Dendritic cells modified with Der p1 antigen as a therapeutic potential for allergic rhinitis in a murine model via regulatory effects on IL-4, IL-10 and IL-13.

OBJECTIVES

House dust mites, including Der p1, are common allergens. The current study was designed to explore the allergen-specific immune tolerance effects of Der p1-modified dendritic cells (DCs) through IL-4, IL-10 and IL-13 on an allergic rhinitis (AR) mouse model.

METHODS

A lentivirus was modified to express Derp1. Then, immature DCs from mice were infected with this modified lentivirus to generate a lenti-Derp1-GFP DCs. 24 mice were random divided into four groups (n = 6 each), AR mouse were sensitized by Derp1 allergens and treated with lenti-GFP DCs (GFP-DC/AR group), or lenti-Derp1-GFP DCs (Der p1-DC/AR group) and dexamethasone (Dex/AR group), mice in the control group were treated with PBS instead of Der p1 then also intraperitoneally injected with 5 × 10 lenti-GFP DCs/mouse. AR symptoms expressed by each mouse were recorded. The proportions of CD4CD25Foxp3 regulatory T cells among CD4 T cells in the peripheral blood, and mRNA and protein expression levels of IL-4, IL-10, and IL-13 were measured.

RESULTS

DCs infected with lenti-Derp1-GFP stimulated the maturation of DCs.

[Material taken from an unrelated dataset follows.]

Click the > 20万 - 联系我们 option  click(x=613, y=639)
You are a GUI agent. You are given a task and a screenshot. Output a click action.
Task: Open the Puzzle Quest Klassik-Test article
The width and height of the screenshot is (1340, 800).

Compared with the GFP-DC/AR group, mice in the Der p1-DC/AR group showed an ameliorated allergic response, a significant decrease in the levels of serum IgE, IgG1, and histamine, and a decrease in the expression of IL-4 and IL-13 mRNA and protein in the nasal mucosa. The expression of IL-10 increased in the Der p1-DC/AR group to a level similar to that observed in the Dex/AR group.

CONCLUSIONS

These results indicate that Der p1-modified DCs have therapeutic potential for AR via downregulation of IL-4 and IL-13, and upregulation of IL-10.